Notre Dame University got a court injunction to delay the release of the film, claiming the studio had "knowingly and illegally misappropriated, diluted and commercially exploited for their private profit the names, symbols, football team, prestige, high reputation and goodwill" of the university. After three months of court battles, the studio won out.
Four versions of the title song (sung under the credits) were recorded. One was by Jaye P. Morgan, the other three by Shirley MacLaine. The Morgan version was heard by the film's critics at the original press screenings. One of the MacLaine versions was used in the film when it was released, and ever afterward. The two unused MacLaine versions had different lyrics. One was more "romantic," the other was sung to Goldfarb by his "Jewish mother." All four versions are included on the CD soundtrack.
In 2007, a musical comedy version of "John Goldfarb, Please Come Home" was performed in New York City as part of the annual Fringe Festival.

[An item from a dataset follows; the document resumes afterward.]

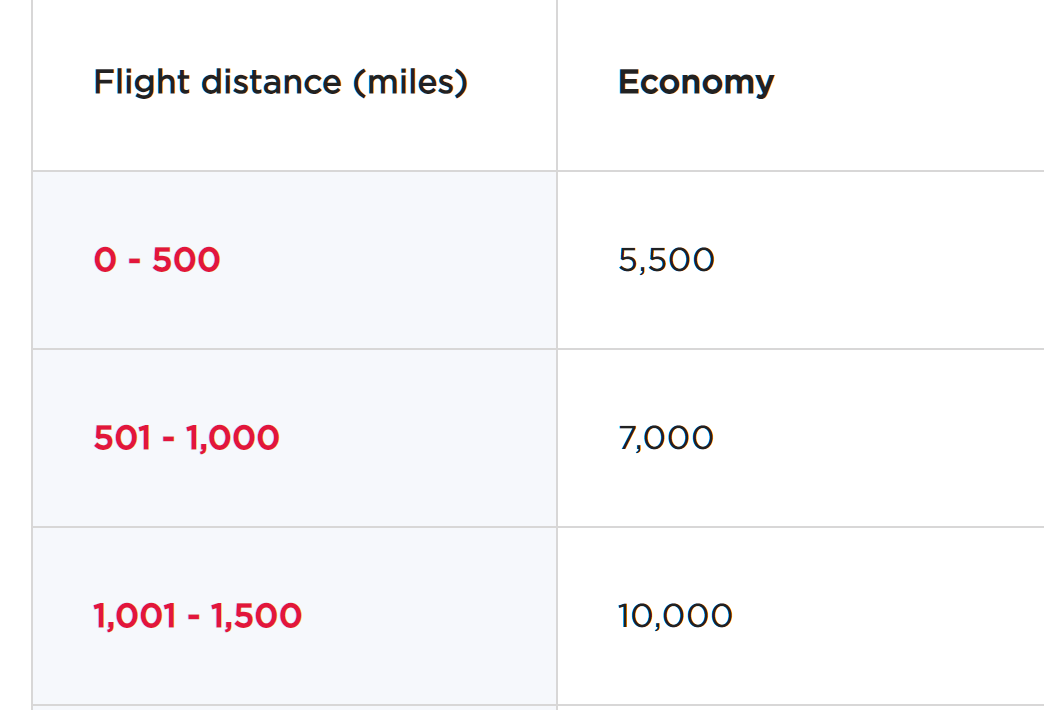The height and width of the screenshot is (710, 1044).
Task: Click the "Economy" column header
Action: (x=696, y=83)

William Peter Blatty's script followed his original screenplay fairly closely, although none of the original music was used.
Harry Morgan, as Secretary of State Deems Sarajevo, stops an argument between his underlings by yelling "Silence in Court! Let the Monkey speak!" This might be a reference to Morgan's role, a couple of years earlier, as the Judge in "Inherit the Wind," about the Scopes "monkey trial."